So now I’m a hand gel girl. I’m still using wipes on the kids, because they’re little yet and I’m creeped out by the thought of them accidentally ingesting some of the gel. But before I touch my face in public, especially if I’m about to eat something, I’m slathering on the alcohol gel. I have three bottles in my purse now, and have started patronizing establishments that offer dispensers.

I’m also about to get hardcore on the no-handshaking policy. Is it acceptable for a 42-year-old woman to offer a fist bump as an alternative to a handshake? More to the point, do I care if it’s acceptable? I’m sorry, but I don’t know where your hands have been.

I knew I had fully moved out of crunchy territory when I was sorting laundry from our trip and came across the pajama bottoms my daughter soiled (she had a bout of diarrhea while we were gone). My first, immediate reaction was to throw them, bag and all, in the trash. (I had instructed my parents to throw away both pairs of the underwear she soiled. I would rather pay for a new package of panties than drive 5 hours with two pair of poopy underpants in baggies in my trunk.) After a while, though, I began to feel guilty; this is one of her favorite pajama sets. And it’s such a waste to throw them away when they can be washed. I couldn’t bring myself to wash them with the rest of the laundry, though; I instead washed them separately, on hot, with extra soap and an extra rinse. And washed my hands furiously after handling them, in hot water.

I see now why R just rolled his eyes when I started debating the pros and cons of cloth diapers. Eco friendly or not, I would no sooner use cloth diapers than I would reusable toilet paper. (Yes, it’s a thing.)

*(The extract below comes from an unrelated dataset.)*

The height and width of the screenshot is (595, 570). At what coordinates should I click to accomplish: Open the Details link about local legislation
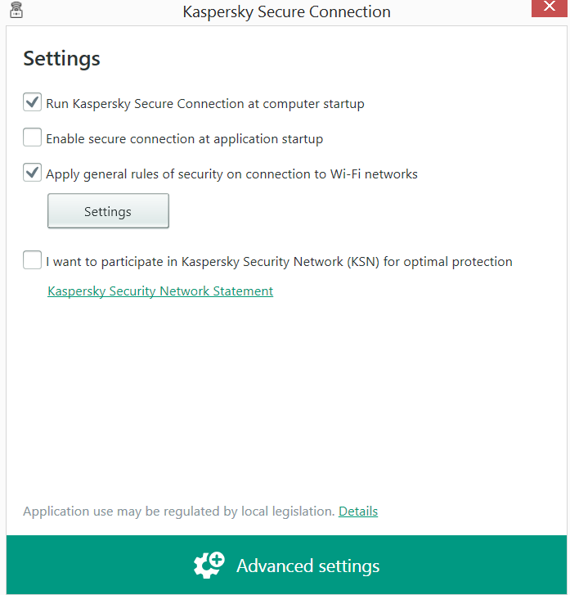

I spent a lot of years living alone. The only germs I really encountered were at work, so I could get away with nondisinfecting cleaners at home. But now? Now I need oomph. I need the hard stuff. I need germ-busting chemicals.

And, apparently, spare underwear for my daughter.

When I first started the wipe thing, R laughed and called me Monk. Now he just takes it in stride when I whip out the hand gel. I think he’s tired of being sick, too.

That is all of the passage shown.